Au-delà de l’enjeu environnemental, c’est toute la structure des métiers et des compétences qui est amenée à évoluer. Dans ce contexte, les directions des ressources humaines sont appelées à jouer un rôle décisif. La transition écologique devient alors un projet d’entreprise global, qui interroge directement la façon dont les RH accompagnent les transformations des compétences et des emplois.
La GEPP verte : une approche stratégique de la transition des compétences
La Gestion Prévisionnelle des Emplois et des Parcours Professionnels (GEPP) offre un cadre de travail et une approche de méthode intéressants pour anticiper les transformations. Lorsqu’elle intègre les enjeux environnementaux, elle devient un véritable levier de résilience. On parle alors de GEPP verte.

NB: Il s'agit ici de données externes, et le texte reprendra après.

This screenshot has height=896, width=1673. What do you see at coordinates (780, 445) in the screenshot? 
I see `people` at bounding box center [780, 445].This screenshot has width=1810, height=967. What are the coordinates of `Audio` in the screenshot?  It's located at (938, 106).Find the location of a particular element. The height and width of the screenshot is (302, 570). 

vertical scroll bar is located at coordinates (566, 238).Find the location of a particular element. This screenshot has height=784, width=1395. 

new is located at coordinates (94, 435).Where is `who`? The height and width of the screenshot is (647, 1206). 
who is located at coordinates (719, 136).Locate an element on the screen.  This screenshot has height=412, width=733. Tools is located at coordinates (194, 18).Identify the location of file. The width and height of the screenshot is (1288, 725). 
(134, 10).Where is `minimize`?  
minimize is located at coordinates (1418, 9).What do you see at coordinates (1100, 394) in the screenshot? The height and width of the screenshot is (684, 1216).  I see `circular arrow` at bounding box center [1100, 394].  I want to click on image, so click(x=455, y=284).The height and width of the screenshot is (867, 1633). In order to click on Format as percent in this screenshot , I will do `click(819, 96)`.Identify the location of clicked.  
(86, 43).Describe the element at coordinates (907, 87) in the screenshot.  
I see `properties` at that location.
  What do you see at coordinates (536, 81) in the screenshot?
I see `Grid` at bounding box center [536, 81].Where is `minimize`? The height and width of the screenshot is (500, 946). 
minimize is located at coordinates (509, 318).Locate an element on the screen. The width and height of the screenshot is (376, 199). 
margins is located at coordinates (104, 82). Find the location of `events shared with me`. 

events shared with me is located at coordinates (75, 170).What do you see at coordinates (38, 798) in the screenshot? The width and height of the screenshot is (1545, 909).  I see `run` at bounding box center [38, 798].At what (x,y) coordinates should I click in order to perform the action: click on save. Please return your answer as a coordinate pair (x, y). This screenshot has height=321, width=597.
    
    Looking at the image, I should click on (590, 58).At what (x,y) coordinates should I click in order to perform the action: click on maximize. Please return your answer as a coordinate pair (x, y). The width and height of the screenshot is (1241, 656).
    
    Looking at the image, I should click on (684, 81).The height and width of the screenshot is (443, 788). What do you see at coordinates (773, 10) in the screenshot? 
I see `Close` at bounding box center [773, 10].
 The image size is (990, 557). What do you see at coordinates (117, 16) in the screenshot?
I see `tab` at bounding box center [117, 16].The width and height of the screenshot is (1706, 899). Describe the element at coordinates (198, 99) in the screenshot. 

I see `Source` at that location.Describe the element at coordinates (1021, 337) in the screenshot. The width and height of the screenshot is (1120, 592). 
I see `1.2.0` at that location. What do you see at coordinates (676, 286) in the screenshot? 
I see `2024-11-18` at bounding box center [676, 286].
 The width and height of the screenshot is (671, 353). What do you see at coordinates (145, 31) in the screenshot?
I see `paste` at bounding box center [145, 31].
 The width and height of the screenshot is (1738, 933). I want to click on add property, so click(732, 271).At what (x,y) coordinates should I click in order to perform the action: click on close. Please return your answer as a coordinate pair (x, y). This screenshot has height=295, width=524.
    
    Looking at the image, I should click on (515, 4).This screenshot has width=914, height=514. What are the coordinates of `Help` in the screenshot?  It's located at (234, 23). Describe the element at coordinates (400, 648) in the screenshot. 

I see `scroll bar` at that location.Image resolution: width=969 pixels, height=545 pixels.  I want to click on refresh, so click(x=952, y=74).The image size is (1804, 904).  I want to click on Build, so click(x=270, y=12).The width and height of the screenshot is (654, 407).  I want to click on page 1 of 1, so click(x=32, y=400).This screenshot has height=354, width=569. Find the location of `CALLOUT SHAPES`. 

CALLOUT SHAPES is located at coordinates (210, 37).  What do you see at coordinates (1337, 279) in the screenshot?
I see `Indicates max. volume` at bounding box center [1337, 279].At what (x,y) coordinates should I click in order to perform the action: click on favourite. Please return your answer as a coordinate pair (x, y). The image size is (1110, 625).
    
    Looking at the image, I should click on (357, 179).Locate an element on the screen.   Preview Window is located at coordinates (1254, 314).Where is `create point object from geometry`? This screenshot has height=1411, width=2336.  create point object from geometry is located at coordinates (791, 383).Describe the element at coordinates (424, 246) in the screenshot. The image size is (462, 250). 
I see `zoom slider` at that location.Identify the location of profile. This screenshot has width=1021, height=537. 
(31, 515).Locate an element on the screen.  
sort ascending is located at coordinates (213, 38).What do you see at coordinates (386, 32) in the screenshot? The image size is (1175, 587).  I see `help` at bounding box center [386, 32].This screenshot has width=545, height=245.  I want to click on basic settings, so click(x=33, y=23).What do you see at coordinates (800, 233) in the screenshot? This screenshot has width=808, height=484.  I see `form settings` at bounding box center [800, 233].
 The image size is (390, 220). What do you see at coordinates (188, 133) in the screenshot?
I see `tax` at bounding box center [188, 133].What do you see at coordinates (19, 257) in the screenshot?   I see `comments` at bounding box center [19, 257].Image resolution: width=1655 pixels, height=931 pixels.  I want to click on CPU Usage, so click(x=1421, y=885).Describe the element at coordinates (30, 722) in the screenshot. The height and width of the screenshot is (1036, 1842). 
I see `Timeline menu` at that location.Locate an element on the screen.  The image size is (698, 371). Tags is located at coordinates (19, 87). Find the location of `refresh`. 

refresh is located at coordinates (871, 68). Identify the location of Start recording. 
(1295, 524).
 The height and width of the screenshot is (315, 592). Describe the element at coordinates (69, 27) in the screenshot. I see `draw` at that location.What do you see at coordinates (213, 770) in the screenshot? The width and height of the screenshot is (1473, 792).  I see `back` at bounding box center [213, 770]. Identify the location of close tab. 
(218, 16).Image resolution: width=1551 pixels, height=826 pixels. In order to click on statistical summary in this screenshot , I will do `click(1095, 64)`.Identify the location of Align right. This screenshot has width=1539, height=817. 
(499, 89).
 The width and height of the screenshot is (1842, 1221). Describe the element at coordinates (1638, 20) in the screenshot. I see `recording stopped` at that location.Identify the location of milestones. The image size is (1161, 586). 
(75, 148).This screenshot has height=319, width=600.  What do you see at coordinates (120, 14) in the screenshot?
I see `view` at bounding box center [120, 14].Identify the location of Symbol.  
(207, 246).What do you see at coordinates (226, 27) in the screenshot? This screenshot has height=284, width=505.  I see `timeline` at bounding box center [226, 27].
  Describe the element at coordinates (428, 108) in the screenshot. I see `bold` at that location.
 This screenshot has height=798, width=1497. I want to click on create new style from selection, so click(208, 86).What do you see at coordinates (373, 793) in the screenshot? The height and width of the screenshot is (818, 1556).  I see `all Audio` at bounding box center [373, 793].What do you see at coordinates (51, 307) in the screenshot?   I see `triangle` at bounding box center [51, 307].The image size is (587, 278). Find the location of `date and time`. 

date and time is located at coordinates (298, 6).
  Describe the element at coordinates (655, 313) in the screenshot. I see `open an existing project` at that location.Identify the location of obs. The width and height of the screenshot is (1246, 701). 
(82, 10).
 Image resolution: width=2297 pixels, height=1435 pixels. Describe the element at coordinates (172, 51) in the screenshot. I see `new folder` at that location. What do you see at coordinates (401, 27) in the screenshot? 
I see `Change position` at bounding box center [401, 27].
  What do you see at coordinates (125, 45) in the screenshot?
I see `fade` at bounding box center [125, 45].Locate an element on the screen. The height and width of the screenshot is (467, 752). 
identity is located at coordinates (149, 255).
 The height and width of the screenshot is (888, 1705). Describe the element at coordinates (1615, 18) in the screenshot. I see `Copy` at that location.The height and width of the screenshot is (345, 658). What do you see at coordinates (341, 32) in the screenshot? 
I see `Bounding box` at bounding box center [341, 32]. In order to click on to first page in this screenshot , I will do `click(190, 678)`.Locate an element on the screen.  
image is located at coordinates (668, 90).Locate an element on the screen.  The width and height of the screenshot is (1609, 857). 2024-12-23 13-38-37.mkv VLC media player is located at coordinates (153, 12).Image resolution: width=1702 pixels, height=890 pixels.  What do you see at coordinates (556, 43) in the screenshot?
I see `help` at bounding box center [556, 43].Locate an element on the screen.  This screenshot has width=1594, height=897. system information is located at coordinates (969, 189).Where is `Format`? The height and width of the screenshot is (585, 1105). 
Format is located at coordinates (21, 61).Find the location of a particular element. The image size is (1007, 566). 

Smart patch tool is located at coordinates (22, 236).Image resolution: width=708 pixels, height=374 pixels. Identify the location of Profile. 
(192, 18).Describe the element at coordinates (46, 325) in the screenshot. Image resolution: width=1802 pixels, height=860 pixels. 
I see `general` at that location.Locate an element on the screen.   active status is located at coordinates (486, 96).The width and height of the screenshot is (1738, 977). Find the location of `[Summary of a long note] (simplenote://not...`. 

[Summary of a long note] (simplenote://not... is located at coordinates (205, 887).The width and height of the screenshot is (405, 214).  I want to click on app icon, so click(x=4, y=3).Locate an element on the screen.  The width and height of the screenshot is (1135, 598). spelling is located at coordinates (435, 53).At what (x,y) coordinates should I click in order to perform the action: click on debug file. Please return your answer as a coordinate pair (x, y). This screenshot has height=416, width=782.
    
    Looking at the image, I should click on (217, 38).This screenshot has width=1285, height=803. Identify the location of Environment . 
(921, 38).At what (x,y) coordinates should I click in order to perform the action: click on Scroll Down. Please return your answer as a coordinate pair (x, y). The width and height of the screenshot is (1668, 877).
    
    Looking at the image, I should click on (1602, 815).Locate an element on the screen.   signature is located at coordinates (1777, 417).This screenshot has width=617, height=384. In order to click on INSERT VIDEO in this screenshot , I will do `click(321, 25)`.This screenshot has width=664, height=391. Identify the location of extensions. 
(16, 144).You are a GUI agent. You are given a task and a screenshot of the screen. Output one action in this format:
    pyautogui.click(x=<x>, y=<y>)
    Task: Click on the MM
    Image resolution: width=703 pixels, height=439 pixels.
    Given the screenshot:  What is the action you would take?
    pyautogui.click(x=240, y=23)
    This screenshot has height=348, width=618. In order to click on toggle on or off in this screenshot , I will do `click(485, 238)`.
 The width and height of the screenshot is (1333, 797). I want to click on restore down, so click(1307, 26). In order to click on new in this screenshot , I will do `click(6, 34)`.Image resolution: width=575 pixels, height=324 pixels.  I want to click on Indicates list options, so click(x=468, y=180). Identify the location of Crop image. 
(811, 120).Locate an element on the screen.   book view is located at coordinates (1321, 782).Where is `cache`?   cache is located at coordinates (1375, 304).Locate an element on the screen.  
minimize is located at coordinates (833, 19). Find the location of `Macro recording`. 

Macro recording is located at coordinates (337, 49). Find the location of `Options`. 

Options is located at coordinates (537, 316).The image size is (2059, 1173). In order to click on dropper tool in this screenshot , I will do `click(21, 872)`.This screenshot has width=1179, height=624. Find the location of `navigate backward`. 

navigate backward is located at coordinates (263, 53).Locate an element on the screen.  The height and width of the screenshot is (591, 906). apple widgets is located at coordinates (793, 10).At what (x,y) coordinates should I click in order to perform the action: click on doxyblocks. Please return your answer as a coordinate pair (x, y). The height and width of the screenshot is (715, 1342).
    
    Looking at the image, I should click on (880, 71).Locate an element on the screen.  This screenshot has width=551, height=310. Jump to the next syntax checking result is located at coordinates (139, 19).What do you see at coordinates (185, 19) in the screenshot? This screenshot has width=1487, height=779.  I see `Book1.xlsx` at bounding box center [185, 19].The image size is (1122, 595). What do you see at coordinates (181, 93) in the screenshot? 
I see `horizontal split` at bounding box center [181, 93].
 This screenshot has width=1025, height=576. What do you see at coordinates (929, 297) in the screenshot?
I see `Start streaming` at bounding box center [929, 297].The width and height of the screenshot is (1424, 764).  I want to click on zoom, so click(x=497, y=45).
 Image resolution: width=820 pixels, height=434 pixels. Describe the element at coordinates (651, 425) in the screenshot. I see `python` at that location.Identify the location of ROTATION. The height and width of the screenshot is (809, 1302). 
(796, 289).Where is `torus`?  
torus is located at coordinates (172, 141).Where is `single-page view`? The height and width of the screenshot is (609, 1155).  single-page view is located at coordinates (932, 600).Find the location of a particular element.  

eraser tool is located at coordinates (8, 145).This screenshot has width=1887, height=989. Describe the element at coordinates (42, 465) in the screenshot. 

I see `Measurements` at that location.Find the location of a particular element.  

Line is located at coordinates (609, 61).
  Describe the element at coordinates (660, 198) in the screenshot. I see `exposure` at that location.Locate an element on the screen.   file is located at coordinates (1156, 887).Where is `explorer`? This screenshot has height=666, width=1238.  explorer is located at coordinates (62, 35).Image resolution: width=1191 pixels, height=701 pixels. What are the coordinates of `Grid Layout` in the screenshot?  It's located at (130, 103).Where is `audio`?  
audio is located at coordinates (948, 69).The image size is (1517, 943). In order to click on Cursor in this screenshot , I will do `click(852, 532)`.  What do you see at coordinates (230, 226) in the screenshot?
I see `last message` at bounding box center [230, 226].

Il s’agit d’abord de comprendre comment les métiers évoluent, à quel rythme, et avec quelles implications concrètes sur les compétences requises. Tous les secteurs sont concernés, mais chaque secteur anticipe des changements différents. Dans l’automobile, la disparition programmée du moteur thermique entraîne une redéfinition rapide des compétences techniques. Dans l’énergie, les enjeux de maintenance liés aux énergies renouvelables ou aux réseaux intelligents modifient profondément les référentiels métiers. Dans la finance ou le conseil, l’évaluation des risques environnementaux devient un nouveau champ d’expertise et crée de nouveaux métiers.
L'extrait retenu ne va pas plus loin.